Tartrate-resistant acid phosphatase (TRAP) staining was used to calculate the number of osteoclasts. Briefly, the sections were stained using a TRAP Staining kit (cat. no. 387A; Sigma-Aldrich, St. Louis, MO, USA) and the number of osteoclasts was calculated by two independent investigators using an Eclipse E100 microscope (Nikon Corporation, Toyko, Japan).
Immunohistochemistry
Demineralized, paraffin embedded sections of alveolar bone were prepared in order to detect the protein expression levels of sclerostin, β-catenin, osteoprotegrin (OPG) and RANKL by immunohistochemical staining. Briefly, the specimens were deparaffinized and treated with 3% hydrogen peroxide to inhibit endogenous peroxidase activity. Subsequently, the fixed sections were incubated with primary antibodies as follows: Polyclonal rabbit anti-sclerostin (dilution, 1:50; cat. no. ab63097; Abcam, Cambridge, UK), polyclonal rabbit anti-OPG (dilution, 1:200; cat. no. ab73400; Abcam) and monoclonal rabbit anti-β-catenin (dilution, 1:200; ab32572; Abcam) at 37°C for 2 h, followed by incubation with horseradish peroxidase (HRP)-conjugated goat anti-rabbit immunoglobulin G (dilution, 1:200; sc-2004; Santa Cruz Biotechnology, Inc., Dallas, TX, USA) at 37°C for 30 min. Alternatively, these were incubated with polyclonal goat anti-RANKL (dilution, 1:200; cat. no. sc-7628; Santa Cruz Biotechnology, Inc.), followed by HRP-conjugated rabbit anti-goat IgG within the Polink-2 Plus Polymer HRP Detection system (cat. no. PV9003; Zhongshan Bio-Tech, Co., Ltd, Beijing, China) for the corresponding duration and temperatures. Finally, the sections were stained using a 3,3′-diaminobenzidine tetrahydrochloride kit (OriGene Technologies, Inc.). Immunostained sections were scanned using a Nikon Eclipse 800 microscope (Nikon Corporation), and positive areas representing the degree of antigen expression were calculated using Image-Pro Plus version 6.0 image analysis software (Media Cybernetics, Inc., Rockville, MD, USA). Expression levels are presented as the mean optical density (MOD), which was calculated using the following equation: MOD = Integrated optical density/size of the study area.
Statistical analysis
All data are expressed as the mean ± standard deviation. For quantitative outcomes, a paired t-test was used to compare the differences between each group. All statistical analyses were conducted using the SPSS software, version 17.0 (SPSS, Inc., Chicago, IL, USA). P<0.05 was considered to indicate a statistically significant difference.
Results
Alveolar bone histomorphometric evaluation
A decreased BMD and bone destruction were observed in the alveolar apical area at the occlusal hypofunction side by X-ray analysis (Fig. 2A). In addition, high-resolution micro-CT images of the mandibles revealed decreased trabecular and cortical bone masses at the occlusal hypofunction side. Furthermore, development of a cavity and bone architecture deterioration were detected at the occlusal hypofunction side (Fig. 2B). According to quantitative analysis, the BV and BV/TV values at the occlusal hypofunction side were significantly lower, as compared with those at the control side (P<0.001; Fig. 2B). These results were indicative of severe bone loss at the occlusal hypofunction side.
Figure 2.
Histomorphometric analysis of alveolar bone. Bone alterations are indicated with arrows. (A) X-ray analysis detected decreased bone mineral density and active bone loss in the alveolar apical area at the hypofunction side. (B) Micro-computed tomography detected bone architecture deterioration and significantly reduced BV and BV/TV values at the hypofunction side, as compared with the control side. ***P<0.001 vs. control side. BV, bone volume; TV, total volume.

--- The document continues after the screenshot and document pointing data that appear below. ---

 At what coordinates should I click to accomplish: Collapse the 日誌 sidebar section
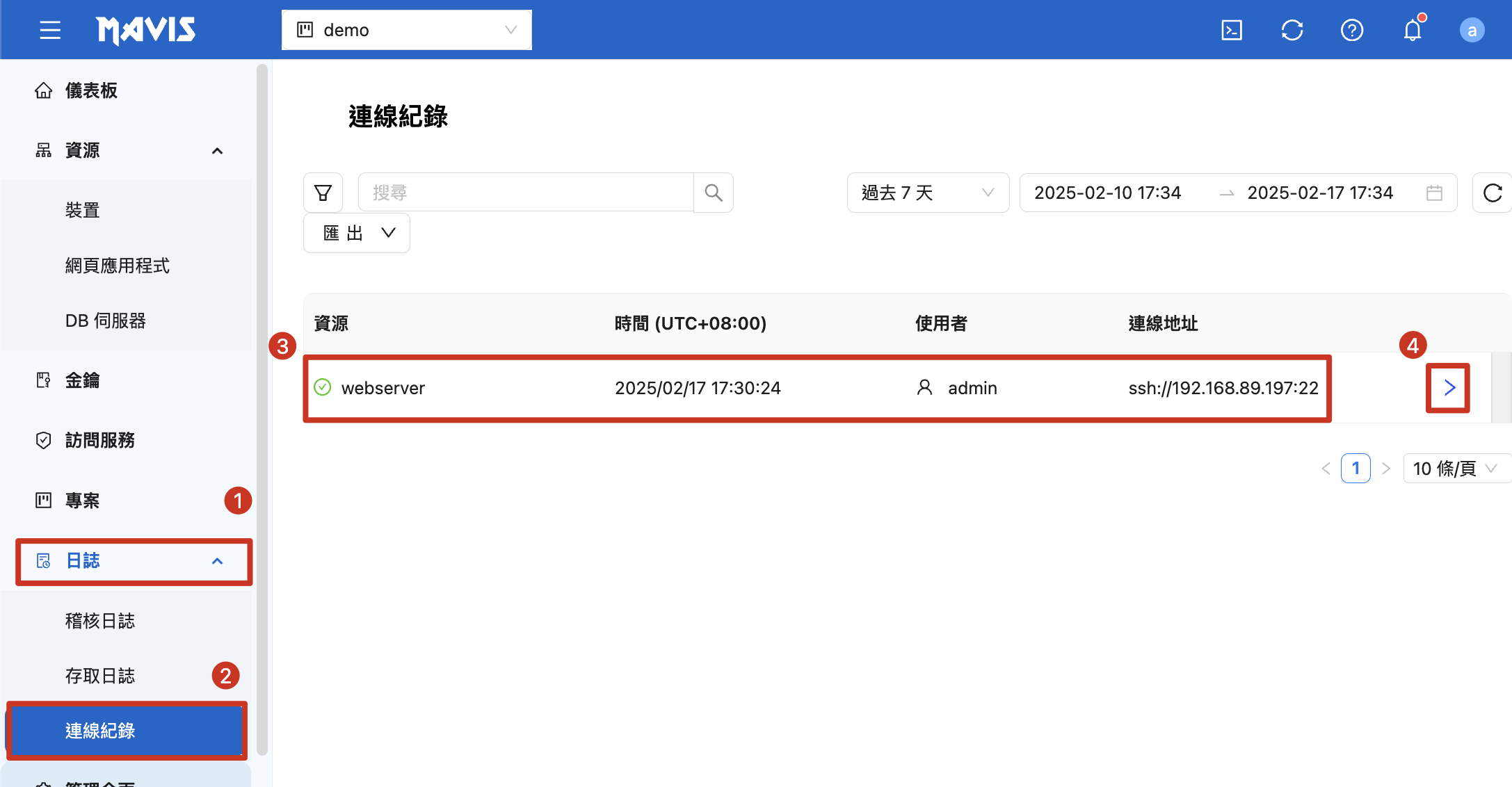[217, 560]
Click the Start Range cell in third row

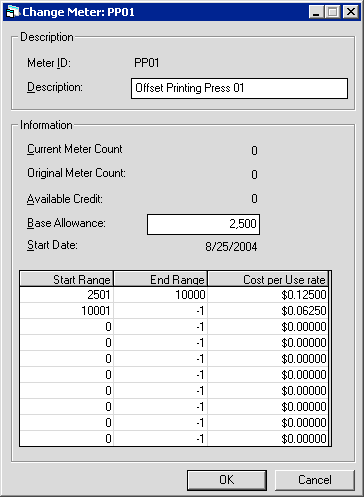(67, 327)
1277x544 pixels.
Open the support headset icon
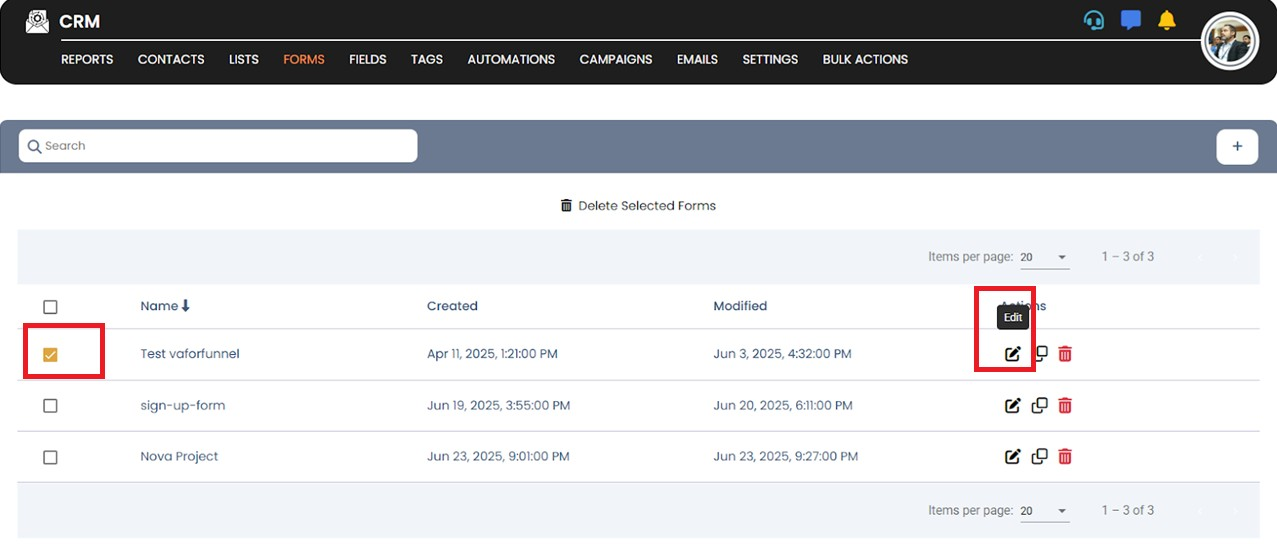[1094, 21]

Alveolar bone histological evaluation and osteoclast activity
Bone deterioration and resorption were observed at the occlusal hypofunction side by H&E staining. In addition, a number of cavities were detected and the trabecular architecture appeared to be deteriorated (Fig. 3A). As demonstrated by TRAP staining, the number of osteoclasts was significantly higher at the occlusal hypofunction side, as compared with the control side (P<0.001; Fig. 3B and C), thus indicating that active bone resorption was occurring.
Figure 3.
Histological evaluation and osteoclast activity. (A) Hematoxylin and eosin staining showed bone resorption occurred at the hypofunction side. (B and C) TRAP staining reflected a higher amount of osteoclasts (red arrows) at the hypofunction side (P<0.001). ***P<0.001. Magnification, ×100.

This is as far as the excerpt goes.